| AIM OF THE TASK |
What is needed is an exact copy of the lines in the entries below from the one holding "Where should I" through the one holding "This screenshot has", pictures excluded.

| STUDY MATERIAL |
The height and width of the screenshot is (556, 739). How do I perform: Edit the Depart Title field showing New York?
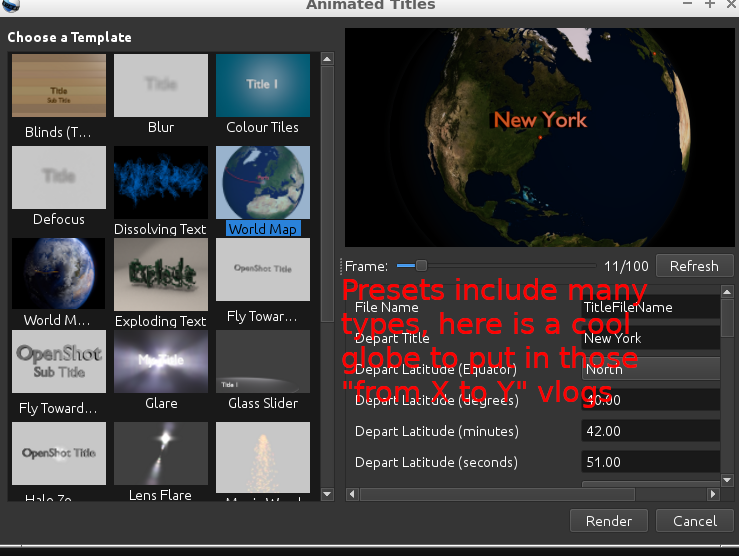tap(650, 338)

---

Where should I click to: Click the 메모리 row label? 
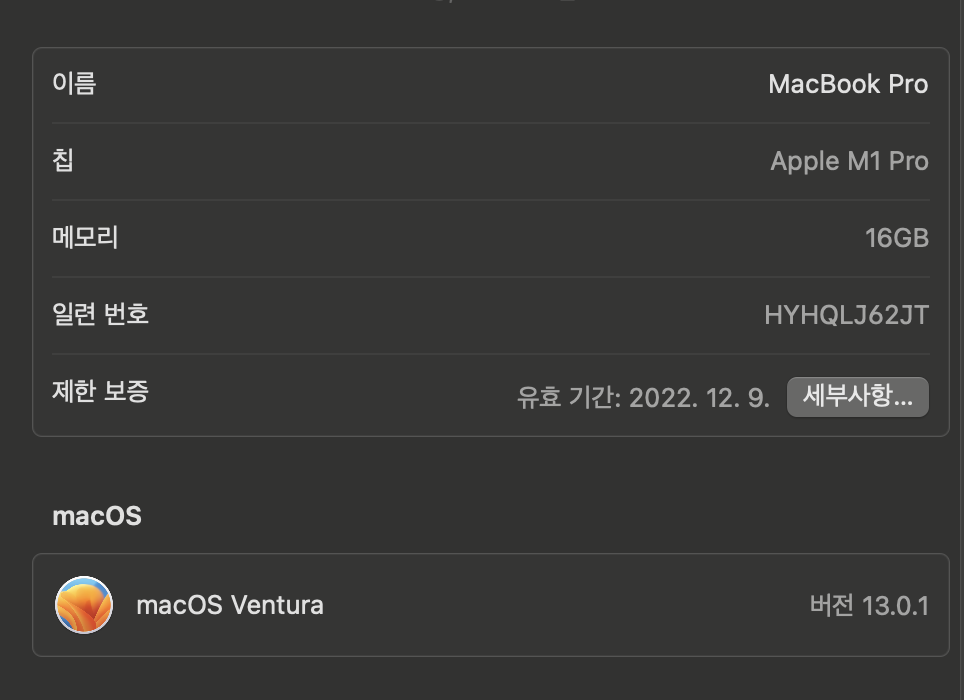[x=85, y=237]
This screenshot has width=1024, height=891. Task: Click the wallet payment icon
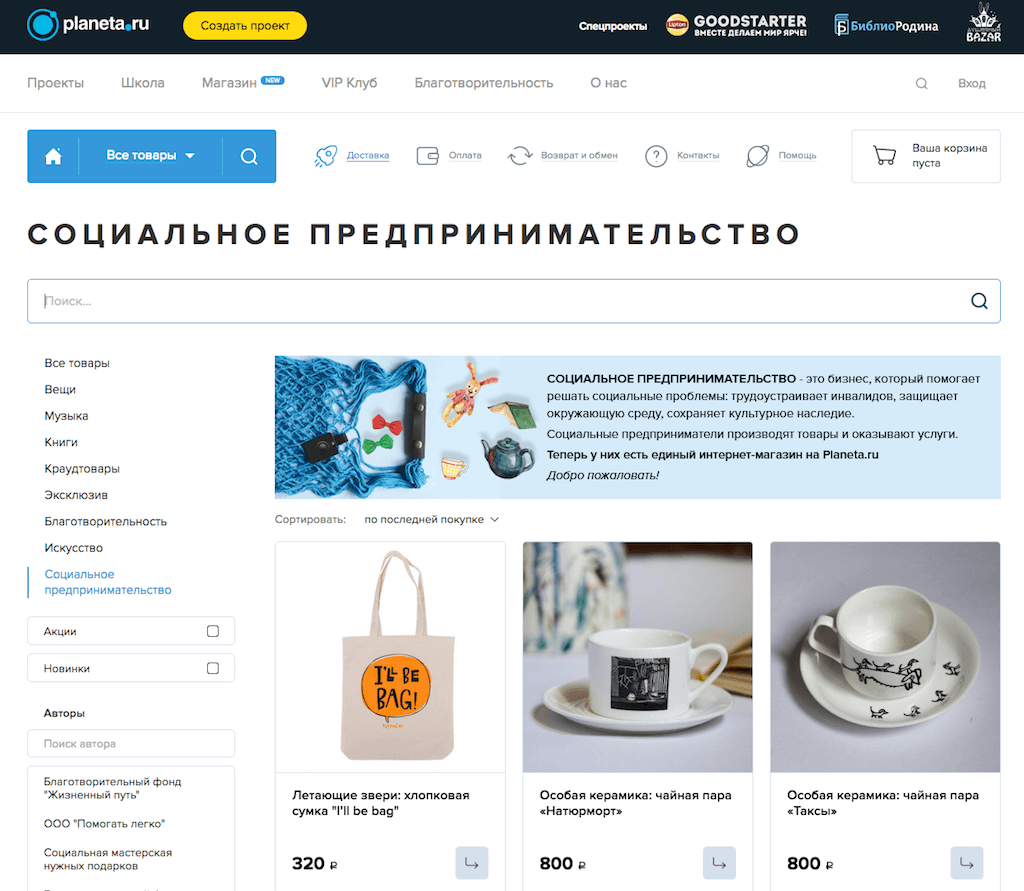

| OUTPUT |
Where should I click to: Click the 메모리 row label? 
[x=85, y=237]
This screenshot has width=1024, height=891. Task: Click the wallet payment icon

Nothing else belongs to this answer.